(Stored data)
>>>
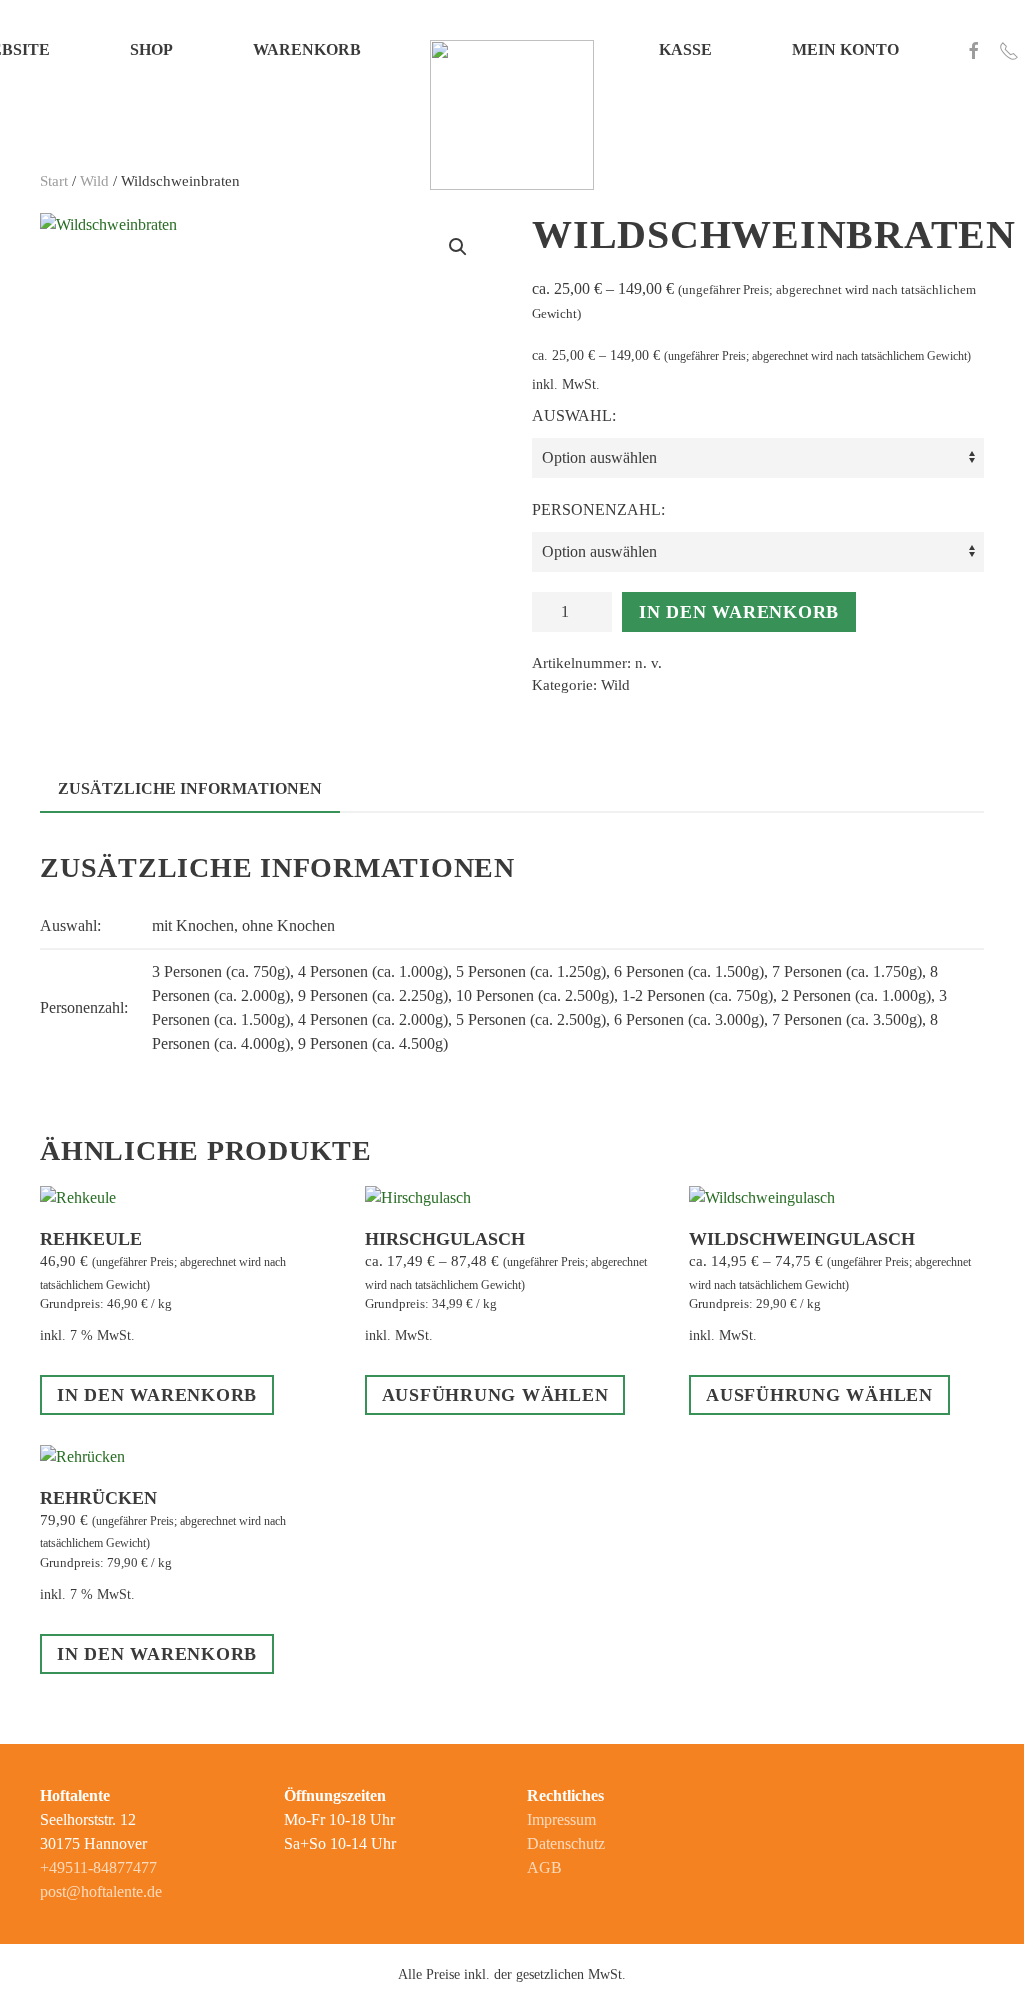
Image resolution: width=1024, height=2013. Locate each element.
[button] (458, 247)
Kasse (685, 49)
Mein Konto (845, 49)
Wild (94, 181)
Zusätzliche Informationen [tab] (190, 788)
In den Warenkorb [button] (157, 1395)
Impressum (561, 1819)
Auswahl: (574, 415)
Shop (151, 49)
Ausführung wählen (495, 1395)
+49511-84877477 (98, 1867)
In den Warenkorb (739, 612)
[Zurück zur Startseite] (512, 50)
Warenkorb (307, 49)
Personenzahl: (598, 509)
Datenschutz (566, 1843)
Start (54, 181)
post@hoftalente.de (101, 1891)
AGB (544, 1867)
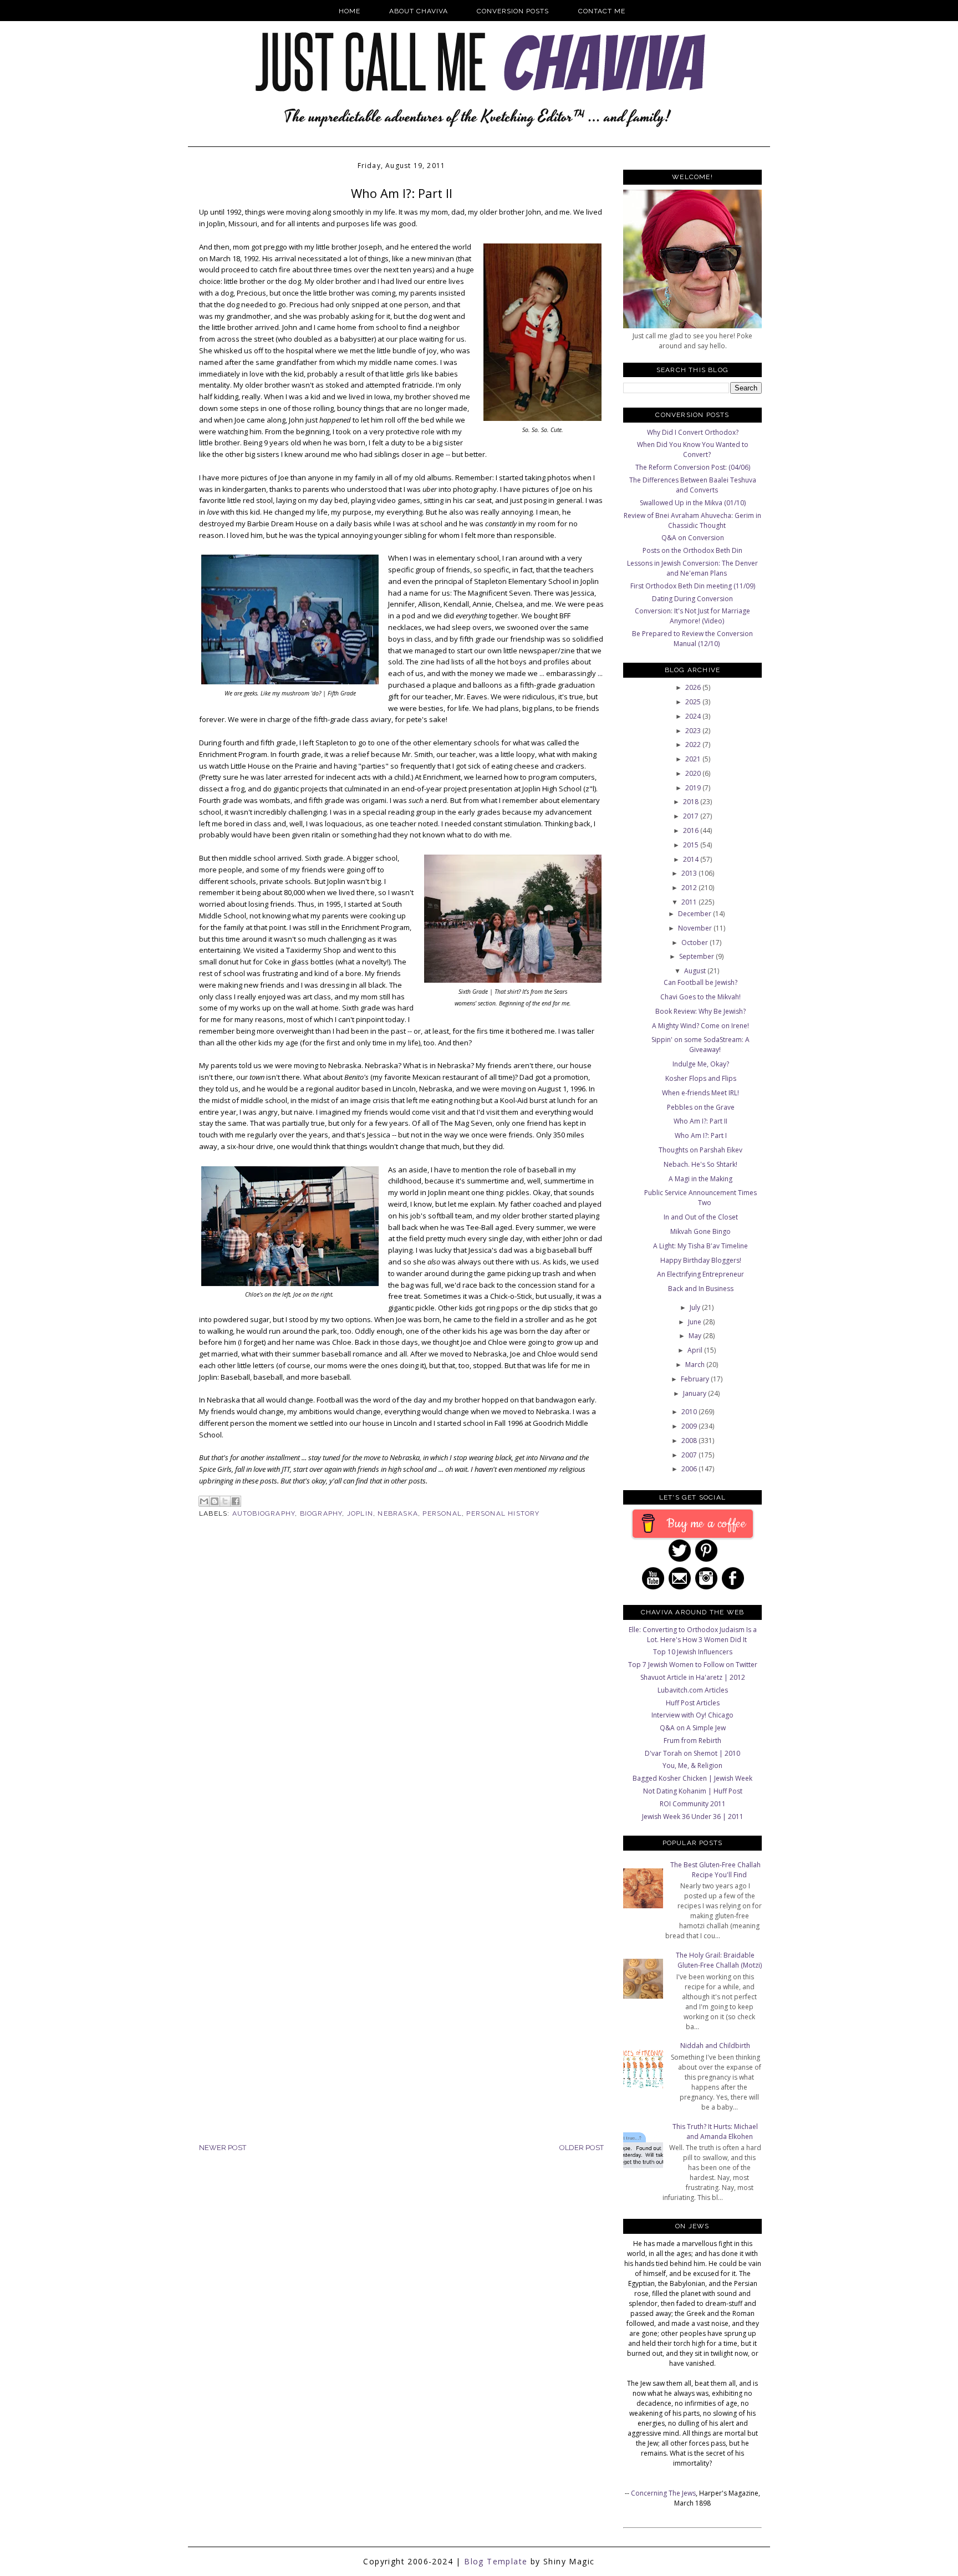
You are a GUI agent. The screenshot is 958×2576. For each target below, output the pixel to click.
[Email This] (204, 1501)
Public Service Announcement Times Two (700, 1197)
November (696, 928)
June (695, 1322)
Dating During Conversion (692, 598)
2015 (691, 845)
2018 (691, 801)
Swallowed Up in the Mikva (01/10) (693, 502)
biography (321, 1513)
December (695, 913)
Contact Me (601, 11)
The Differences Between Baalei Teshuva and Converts (692, 485)
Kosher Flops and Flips (700, 1078)
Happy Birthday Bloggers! (700, 1260)
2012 (690, 887)
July (696, 1307)
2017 (691, 816)
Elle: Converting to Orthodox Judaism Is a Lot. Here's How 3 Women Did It (693, 1634)
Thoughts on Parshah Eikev (700, 1150)
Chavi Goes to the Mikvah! (700, 997)
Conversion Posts (513, 11)
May (696, 1335)
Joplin (360, 1513)
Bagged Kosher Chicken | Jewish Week (692, 1778)
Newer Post (222, 2147)
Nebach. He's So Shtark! (700, 1164)
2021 (693, 759)
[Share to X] (225, 1501)
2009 (690, 1426)
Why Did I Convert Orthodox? (692, 432)
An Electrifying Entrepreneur (700, 1274)
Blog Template (495, 2561)
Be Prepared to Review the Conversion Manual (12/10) (692, 638)
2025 (693, 702)
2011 (690, 902)
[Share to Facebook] (235, 1501)
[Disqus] (401, 1709)
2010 (690, 1411)
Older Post (581, 2147)
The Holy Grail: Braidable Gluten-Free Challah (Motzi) (719, 1960)
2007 (690, 1455)
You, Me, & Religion (692, 1765)
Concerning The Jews (663, 2493)
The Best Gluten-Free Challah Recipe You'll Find (715, 1869)
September (697, 956)
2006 (690, 1469)
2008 (690, 1440)
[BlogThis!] (214, 1501)
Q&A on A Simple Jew (693, 1727)
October (695, 942)
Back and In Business (700, 1288)
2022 (693, 744)
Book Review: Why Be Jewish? (700, 1011)
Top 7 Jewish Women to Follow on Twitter (692, 1664)
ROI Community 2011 (693, 1803)
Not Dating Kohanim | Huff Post (692, 1791)
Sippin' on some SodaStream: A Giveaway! (700, 1044)
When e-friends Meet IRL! (700, 1093)
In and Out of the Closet (701, 1217)
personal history (502, 1513)
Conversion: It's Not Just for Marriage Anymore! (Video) (692, 616)
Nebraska (398, 1513)
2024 (693, 716)
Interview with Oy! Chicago (692, 1715)
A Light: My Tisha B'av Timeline (700, 1246)
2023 (693, 730)
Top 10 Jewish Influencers (692, 1652)
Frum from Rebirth (692, 1740)
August (695, 970)
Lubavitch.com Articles (693, 1690)
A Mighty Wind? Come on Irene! (700, 1025)
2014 (691, 859)
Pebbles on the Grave (701, 1107)
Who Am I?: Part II (700, 1121)
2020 (693, 773)
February (696, 1379)
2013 (690, 873)
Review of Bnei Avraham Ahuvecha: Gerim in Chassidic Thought (692, 520)
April (695, 1350)
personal (442, 1513)
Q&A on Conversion (692, 537)
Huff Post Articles (693, 1703)
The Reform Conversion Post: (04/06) (692, 467)
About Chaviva (418, 11)
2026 (693, 687)
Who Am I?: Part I (701, 1135)
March (695, 1364)
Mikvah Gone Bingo (700, 1231)
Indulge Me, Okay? (700, 1064)
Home (349, 11)
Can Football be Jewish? (700, 982)
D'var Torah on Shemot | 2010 (692, 1753)
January (695, 1393)
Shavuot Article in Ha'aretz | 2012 (692, 1677)
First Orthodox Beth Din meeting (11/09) (692, 586)
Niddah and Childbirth (715, 2045)
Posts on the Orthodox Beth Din (692, 550)
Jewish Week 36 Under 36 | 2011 (692, 1816)
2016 (691, 830)
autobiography (263, 1513)
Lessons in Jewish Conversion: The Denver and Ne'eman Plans (692, 568)
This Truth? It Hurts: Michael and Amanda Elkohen (715, 2131)
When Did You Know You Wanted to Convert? (692, 449)
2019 (693, 787)
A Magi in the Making (700, 1178)
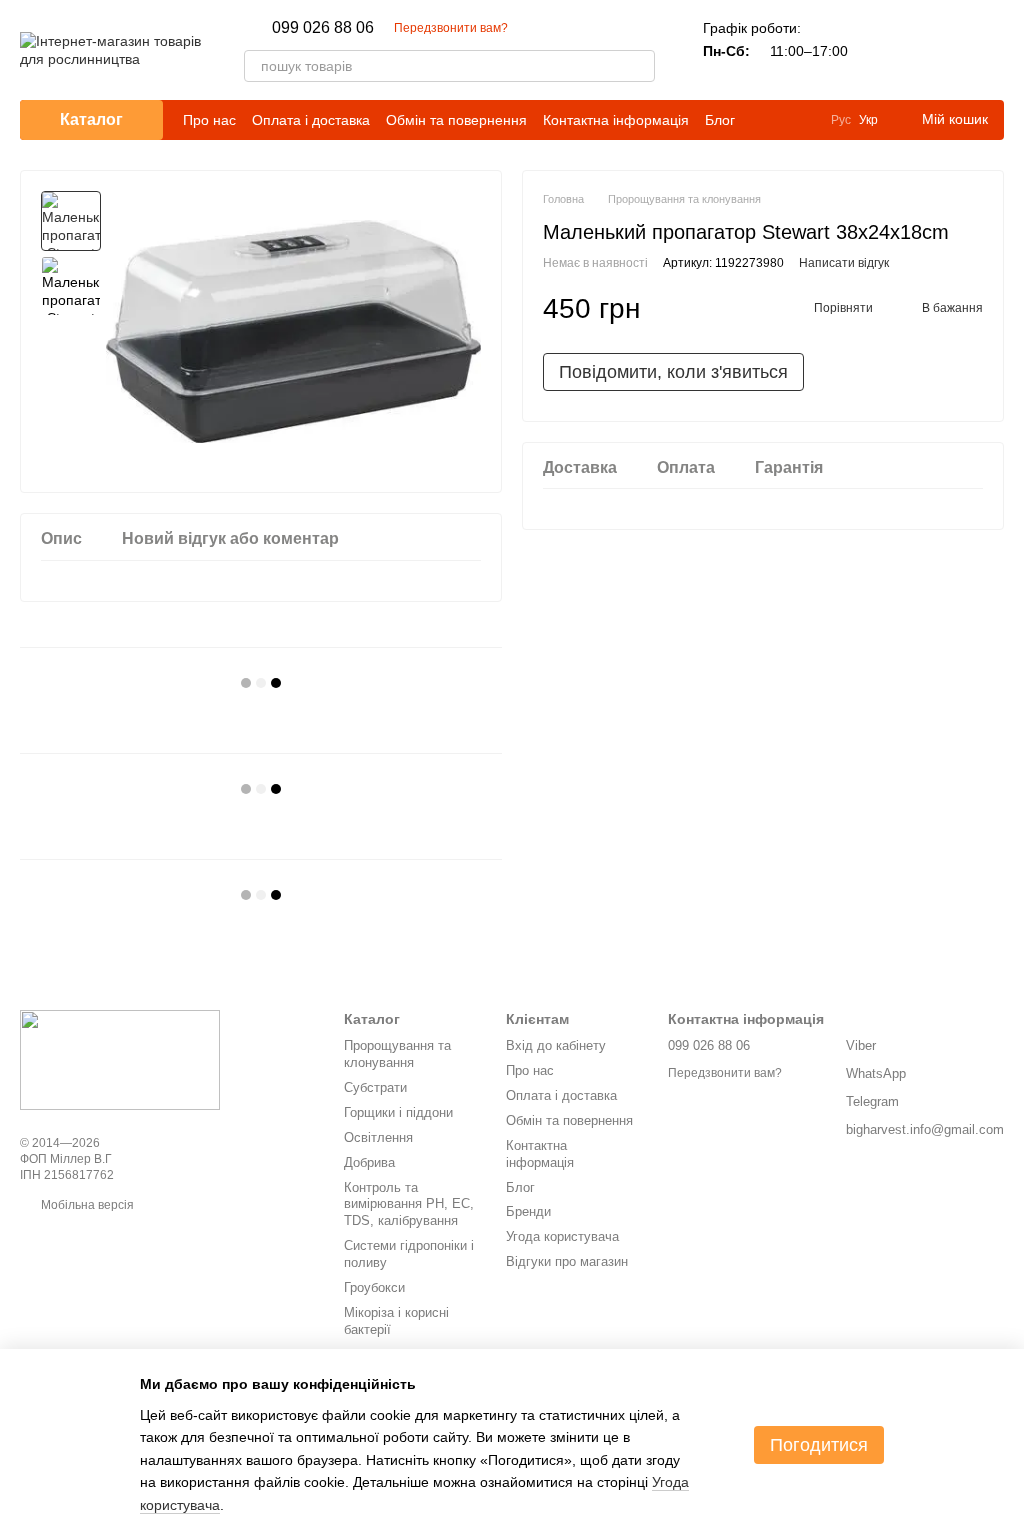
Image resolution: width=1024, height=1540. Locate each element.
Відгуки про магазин (567, 1261)
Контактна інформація (616, 120)
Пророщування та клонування (397, 1054)
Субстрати (375, 1087)
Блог (720, 120)
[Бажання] (936, 50)
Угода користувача (562, 1236)
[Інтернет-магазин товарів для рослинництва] (120, 1059)
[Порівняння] (884, 50)
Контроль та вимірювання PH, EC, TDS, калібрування (409, 1204)
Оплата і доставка (311, 120)
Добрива (369, 1162)
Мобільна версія (86, 1205)
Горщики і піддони (398, 1112)
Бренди (528, 1211)
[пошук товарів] (639, 66)
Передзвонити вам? (451, 28)
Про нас (209, 120)
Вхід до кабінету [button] (556, 1045)
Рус (841, 120)
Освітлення (378, 1137)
<<<
* _WHAT YOU HAVE TO DO_:
Using the entries above, repeat only the lines from the one containing "2015 (691, 845)" through the one containing "Older Post (581, 2147)", end lines included.

* _SOLUTION TO THE EXERCISE_:
2015 (691, 845)
2018 (691, 801)
Swallowed Up in the Mikva (01/10) (693, 502)
biography (321, 1513)
December (695, 913)
Contact Me (601, 11)
The Differences Between Baalei Teshuva and Converts (692, 485)
Kosher Flops and Flips (700, 1078)
Happy Birthday Bloggers! (700, 1260)
2012 (690, 887)
July (696, 1307)
2017 (691, 816)
Elle: Converting to Orthodox Judaism Is a Lot. Here's How 3 Women Did It (693, 1634)
Thoughts on Parshah Eikev (700, 1150)
Chavi Goes to the Mikvah! (700, 997)
Conversion Posts (513, 11)
May (696, 1335)
Joplin (360, 1513)
Bagged Kosher Chicken | Jewish Week (692, 1778)
Newer Post (222, 2147)
Nebach. He's So Shtark! (700, 1164)
2021 (693, 759)
[Share to X] (225, 1501)
2009 (690, 1426)
Why Did I Convert Orthodox? (692, 432)
An Electrifying Entrepreneur (700, 1274)
Blog Template (495, 2561)
Be Prepared to Review the Conversion Manual (12/10) (692, 638)
2025 (693, 702)
2011 (690, 902)
[Share to Facebook] (235, 1501)
[Disqus] (401, 1709)
2010 (690, 1411)
Older Post (581, 2147)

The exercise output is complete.